A block of data:
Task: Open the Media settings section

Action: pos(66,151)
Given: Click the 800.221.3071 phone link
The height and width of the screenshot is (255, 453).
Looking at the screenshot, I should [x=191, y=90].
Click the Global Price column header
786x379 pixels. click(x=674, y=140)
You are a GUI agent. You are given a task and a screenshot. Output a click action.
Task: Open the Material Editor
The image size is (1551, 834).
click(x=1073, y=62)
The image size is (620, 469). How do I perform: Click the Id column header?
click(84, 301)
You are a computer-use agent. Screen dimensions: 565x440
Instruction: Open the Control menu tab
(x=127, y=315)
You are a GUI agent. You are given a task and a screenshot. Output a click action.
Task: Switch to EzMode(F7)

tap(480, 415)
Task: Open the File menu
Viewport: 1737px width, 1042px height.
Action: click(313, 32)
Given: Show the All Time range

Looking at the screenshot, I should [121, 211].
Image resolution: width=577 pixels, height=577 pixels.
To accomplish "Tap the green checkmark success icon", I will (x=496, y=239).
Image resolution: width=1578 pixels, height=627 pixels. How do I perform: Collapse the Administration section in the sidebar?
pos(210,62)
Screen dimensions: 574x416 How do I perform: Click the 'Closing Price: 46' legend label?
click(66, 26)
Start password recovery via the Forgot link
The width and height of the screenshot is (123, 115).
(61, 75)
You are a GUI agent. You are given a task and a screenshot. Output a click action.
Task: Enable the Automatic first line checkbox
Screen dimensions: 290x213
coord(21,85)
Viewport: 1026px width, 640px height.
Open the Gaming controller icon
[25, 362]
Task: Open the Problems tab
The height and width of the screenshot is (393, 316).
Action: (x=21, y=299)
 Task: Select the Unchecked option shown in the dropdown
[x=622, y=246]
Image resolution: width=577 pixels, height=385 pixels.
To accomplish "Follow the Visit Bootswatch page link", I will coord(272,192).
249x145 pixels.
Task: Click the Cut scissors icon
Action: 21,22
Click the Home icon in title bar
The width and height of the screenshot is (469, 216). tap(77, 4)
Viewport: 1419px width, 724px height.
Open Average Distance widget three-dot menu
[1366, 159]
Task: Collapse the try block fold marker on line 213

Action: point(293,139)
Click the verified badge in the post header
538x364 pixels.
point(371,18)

**Given problem**
Copy all of the material above line for line, without changing anything.

**Task answer**
Task: Open the Media settings section

Action: pos(66,151)
Given: Click the 800.221.3071 phone link
The height and width of the screenshot is (255, 453).
Looking at the screenshot, I should [x=191, y=90].
Click the Global Price column header
786x379 pixels. click(x=674, y=140)
You are a GUI agent. You are given a task and a screenshot. Output a click action.
Task: Open the Material Editor
The image size is (1551, 834).
click(x=1073, y=62)
The image size is (620, 469). How do I perform: Click the Id column header?
click(84, 301)
You are a computer-use agent. Screen dimensions: 565x440
Instruction: Open the Control menu tab
(x=127, y=315)
You are a GUI agent. You are given a task and a screenshot. Output a click action.
Task: Switch to EzMode(F7)

tap(480, 415)
Task: Open the File menu
Viewport: 1737px width, 1042px height.
Action: click(313, 32)
Given: Show the All Time range

Looking at the screenshot, I should [121, 211].
Image resolution: width=577 pixels, height=577 pixels.
To accomplish "Tap the green checkmark success icon", I will (x=496, y=239).
Image resolution: width=1578 pixels, height=627 pixels. How do I perform: Collapse the Administration section in the sidebar?
pos(210,62)
Screen dimensions: 574x416 How do I perform: Click the 'Closing Price: 46' legend label?
click(66, 26)
Start password recovery via the Forgot link
The width and height of the screenshot is (123, 115).
(61, 75)
You are a GUI agent. You are given a task and a screenshot. Output a click action.
Task: Enable the Automatic first line checkbox
Screen dimensions: 290x213
coord(21,85)
Viewport: 1026px width, 640px height.
Open the Gaming controller icon
[25, 362]
Task: Open the Problems tab
The height and width of the screenshot is (393, 316).
Action: (x=21, y=299)
 Task: Select the Unchecked option shown in the dropdown
[x=622, y=246]
Image resolution: width=577 pixels, height=385 pixels.
To accomplish "Follow the Visit Bootswatch page link", I will coord(272,192).
249x145 pixels.
Task: Click the Cut scissors icon
Action: 21,22
Click the Home icon in title bar
The width and height of the screenshot is (469, 216). tap(77, 4)
Viewport: 1419px width, 724px height.
Open Average Distance widget three-dot menu
[1366, 159]
Task: Collapse the try block fold marker on line 213

Action: point(293,139)
Click the verified badge in the post header
538x364 pixels.
point(371,18)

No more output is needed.